Earlier this year, Arizona Congresswoman Martha McSally, announced the formation of a new working group, comprised of Ms. McSally and several of her Republican colleagues, called the “Working Group on Women in the 21st Century Workforce.” By way of background, McSally spent 26 years in the U.S. Air Force before being elected to Congress. While in the Air Force, McSally was the first woman to fly in combat, as well as the first to command a fighter squad in combat.

The stated goal of McSally’s Workgroup is to “identify solutions for expanding opportunity and improving outcomes for women.” Recognizing that working women have made great strides over the years, the Working Group is also aware that they still face many unique challenges and struggles not faced (or at least not to the same degree) by their male counterparts. Even in 2016, many years after passage of the Equal Pay Act in 1963, women continue to earn less than men – as much as 21% less, according to a recent comparison of median salaries.

Some of this discrepancy is undoubtedly due to the fact that women still often choose lower-paying career fields than their male counterparts (i.e. teaching or nursing as compared to law or medicine). Women also tend to leave the workforce for substantial periods of time to raise children or care for aging parents more frequently than men. Other challenges facing working women include childcare costs and even blatant discrimination. Statistics also show that approximately four in ten American families have women as the sole breadwinner.

This discrepancy in median salaries, when multiplied over an entire career, means that a woman may earn as much as $430,000 less than a man over her entire career. Naturally, this would be expected to have a seriously detrimental impact on a woman’s ability to support herself and her family over her lifetime and into retirement. The National Institute on Retirement Security reports that women are 80% more likely to be impoverished at age 65 or older – a figure that increases with age. All of these statistics should be very alarming to working women in America.

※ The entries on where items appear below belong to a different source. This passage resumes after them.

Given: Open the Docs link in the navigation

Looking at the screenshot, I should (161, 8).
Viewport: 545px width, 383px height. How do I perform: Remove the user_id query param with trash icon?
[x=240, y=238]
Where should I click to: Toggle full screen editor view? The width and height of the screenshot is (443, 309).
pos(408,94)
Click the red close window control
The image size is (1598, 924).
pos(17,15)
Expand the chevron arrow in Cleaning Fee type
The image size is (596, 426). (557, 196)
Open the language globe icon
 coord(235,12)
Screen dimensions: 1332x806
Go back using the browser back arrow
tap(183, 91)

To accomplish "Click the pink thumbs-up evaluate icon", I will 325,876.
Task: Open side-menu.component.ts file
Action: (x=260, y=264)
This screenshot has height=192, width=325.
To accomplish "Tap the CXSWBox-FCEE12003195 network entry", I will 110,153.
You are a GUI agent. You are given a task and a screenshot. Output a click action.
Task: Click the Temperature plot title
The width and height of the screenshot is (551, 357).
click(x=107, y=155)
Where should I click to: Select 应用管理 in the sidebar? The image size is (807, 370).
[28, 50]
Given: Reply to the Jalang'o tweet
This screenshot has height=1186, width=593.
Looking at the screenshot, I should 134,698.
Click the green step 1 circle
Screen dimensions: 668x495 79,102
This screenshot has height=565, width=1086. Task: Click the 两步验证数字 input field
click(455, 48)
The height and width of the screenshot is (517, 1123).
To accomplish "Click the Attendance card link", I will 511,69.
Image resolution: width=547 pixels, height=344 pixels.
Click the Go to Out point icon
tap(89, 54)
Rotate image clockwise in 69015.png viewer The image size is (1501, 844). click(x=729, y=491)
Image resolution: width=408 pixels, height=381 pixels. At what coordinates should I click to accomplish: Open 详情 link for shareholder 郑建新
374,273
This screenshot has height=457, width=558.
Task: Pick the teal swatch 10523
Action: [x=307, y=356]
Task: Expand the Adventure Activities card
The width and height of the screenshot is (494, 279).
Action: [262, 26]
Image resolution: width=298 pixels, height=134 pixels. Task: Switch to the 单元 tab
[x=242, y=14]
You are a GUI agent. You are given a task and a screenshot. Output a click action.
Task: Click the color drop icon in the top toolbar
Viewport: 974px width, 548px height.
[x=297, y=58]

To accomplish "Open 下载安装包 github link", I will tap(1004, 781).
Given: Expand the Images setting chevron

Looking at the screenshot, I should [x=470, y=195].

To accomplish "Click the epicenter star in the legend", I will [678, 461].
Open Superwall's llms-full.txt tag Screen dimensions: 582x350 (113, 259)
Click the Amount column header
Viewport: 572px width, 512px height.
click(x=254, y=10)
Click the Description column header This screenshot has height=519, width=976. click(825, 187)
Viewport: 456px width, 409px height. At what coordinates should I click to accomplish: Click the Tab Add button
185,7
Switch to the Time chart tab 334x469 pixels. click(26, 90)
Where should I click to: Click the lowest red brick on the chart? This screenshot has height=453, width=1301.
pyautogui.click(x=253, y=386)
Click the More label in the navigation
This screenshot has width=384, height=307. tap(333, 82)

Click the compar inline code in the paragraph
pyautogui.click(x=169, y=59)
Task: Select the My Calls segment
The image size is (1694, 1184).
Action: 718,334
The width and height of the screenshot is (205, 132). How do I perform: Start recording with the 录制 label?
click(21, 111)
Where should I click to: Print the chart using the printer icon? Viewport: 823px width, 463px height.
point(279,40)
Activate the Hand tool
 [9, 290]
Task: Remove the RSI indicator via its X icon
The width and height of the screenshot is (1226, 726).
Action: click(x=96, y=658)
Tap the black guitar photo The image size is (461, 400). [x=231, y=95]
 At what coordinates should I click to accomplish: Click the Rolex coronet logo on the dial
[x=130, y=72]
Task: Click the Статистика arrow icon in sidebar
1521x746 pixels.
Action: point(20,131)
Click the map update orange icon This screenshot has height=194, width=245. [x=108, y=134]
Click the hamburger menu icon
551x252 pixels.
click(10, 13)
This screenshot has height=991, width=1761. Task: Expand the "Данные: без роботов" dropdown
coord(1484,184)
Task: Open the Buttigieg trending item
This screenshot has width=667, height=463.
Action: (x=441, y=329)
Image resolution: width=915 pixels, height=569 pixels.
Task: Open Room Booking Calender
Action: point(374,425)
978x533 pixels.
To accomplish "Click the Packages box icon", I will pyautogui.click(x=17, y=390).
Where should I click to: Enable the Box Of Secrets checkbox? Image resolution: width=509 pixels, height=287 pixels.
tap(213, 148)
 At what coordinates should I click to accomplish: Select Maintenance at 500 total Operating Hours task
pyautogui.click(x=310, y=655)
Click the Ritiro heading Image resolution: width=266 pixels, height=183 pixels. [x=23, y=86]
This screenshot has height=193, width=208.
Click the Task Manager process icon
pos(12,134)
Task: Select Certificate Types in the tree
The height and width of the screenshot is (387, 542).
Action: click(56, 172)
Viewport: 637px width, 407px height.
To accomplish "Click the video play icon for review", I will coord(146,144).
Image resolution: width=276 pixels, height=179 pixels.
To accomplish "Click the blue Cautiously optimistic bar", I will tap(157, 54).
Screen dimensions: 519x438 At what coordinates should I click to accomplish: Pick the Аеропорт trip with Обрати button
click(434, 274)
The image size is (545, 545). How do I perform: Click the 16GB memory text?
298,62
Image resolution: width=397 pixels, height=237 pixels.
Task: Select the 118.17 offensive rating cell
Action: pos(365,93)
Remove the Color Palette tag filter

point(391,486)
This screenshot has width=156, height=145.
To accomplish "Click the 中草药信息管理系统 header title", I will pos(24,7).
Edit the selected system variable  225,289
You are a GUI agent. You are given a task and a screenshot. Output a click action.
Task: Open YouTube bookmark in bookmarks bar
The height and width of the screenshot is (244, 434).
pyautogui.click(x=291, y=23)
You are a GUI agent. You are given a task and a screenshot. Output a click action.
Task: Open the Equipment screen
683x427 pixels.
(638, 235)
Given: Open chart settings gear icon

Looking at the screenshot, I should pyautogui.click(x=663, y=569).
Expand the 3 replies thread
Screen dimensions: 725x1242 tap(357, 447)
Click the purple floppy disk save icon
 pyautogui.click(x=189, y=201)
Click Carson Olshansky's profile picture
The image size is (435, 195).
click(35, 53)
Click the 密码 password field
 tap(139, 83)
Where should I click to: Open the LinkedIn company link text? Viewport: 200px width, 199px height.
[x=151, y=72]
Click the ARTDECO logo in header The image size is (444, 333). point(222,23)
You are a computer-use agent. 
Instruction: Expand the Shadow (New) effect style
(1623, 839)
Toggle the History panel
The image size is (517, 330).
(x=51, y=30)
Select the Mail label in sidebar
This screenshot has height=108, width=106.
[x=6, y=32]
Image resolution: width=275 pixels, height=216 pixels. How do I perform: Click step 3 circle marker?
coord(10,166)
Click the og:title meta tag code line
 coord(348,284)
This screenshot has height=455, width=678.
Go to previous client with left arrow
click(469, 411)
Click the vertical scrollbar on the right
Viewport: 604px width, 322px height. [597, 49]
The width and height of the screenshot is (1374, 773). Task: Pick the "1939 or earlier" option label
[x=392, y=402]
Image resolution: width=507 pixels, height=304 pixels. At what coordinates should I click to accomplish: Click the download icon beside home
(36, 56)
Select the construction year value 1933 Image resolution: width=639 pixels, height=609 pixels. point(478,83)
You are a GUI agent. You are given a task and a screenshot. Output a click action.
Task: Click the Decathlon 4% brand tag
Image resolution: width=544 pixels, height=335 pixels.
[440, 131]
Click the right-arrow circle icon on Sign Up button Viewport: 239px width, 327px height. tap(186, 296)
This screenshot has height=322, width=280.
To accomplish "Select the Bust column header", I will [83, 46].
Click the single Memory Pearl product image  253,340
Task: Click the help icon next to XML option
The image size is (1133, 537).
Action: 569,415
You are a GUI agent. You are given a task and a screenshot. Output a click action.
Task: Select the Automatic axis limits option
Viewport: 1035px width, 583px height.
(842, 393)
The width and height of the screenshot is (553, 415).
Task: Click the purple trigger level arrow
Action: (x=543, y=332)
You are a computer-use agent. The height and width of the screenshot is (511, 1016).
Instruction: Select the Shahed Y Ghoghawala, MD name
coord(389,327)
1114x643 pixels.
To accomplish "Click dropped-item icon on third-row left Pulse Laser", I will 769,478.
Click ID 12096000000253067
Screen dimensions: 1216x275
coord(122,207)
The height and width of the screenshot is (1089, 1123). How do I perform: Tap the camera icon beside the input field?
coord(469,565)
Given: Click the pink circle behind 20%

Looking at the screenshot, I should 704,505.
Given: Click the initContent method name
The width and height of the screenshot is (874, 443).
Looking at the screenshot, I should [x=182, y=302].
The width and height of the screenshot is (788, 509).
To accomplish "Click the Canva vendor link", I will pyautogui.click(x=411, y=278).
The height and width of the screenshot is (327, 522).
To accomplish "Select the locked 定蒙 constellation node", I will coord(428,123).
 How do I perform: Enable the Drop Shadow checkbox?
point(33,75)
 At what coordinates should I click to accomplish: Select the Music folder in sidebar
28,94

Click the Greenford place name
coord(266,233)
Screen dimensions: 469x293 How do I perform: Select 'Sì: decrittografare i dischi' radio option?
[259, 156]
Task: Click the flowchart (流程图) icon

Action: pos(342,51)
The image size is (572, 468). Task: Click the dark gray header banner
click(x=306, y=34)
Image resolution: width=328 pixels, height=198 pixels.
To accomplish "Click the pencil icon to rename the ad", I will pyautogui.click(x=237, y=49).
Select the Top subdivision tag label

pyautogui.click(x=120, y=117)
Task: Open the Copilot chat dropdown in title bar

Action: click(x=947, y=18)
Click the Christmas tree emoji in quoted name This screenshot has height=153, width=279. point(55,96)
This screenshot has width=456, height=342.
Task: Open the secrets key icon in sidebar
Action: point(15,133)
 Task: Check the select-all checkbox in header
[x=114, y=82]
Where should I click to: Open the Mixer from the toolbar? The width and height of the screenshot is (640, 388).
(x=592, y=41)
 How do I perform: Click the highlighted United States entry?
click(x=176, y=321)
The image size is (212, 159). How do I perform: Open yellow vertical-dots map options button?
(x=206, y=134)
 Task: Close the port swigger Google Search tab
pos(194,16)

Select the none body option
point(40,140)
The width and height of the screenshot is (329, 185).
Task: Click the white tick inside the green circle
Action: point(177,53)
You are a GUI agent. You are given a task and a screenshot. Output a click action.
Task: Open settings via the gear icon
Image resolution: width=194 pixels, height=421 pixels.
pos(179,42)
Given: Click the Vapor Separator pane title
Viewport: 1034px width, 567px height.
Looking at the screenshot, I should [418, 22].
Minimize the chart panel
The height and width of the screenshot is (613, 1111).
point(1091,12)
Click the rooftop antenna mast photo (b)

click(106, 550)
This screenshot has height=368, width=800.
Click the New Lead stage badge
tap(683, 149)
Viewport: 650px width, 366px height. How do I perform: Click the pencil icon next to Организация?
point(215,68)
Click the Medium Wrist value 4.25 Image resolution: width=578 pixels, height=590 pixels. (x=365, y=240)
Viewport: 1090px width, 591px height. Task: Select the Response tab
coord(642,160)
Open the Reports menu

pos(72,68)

McSally’s Working Group plans to crisscross the county engaging in a series of “listening sessions” – meeting with various relevant organizations, think tanks, and scholars with any eye toward identifying solutions to the unique issues facing working women and developing ways to expand opportunity and improve outcomes for women in the American workforce. One concept McSally and her group may find especially plausible is the role that the gig economy can have in women’s lives. The 21st century economy includes ever-expanding but non-traditional job opportunities, such as being Airbnb hosts, Uber or Lyft drivers, and other similar ventures. This new economy allows women (and men) to become self-employed entrepreneurs with limited capital investment and unlimited potential for profit.

Following the recent elections, which resulted in Republican majorities in both the House and Senate, one can reasonably expect McSally’s Working Group to garner more support from her colleagues in the coming year and beyond. Hopefully, the gig economy will be a part of the discussion.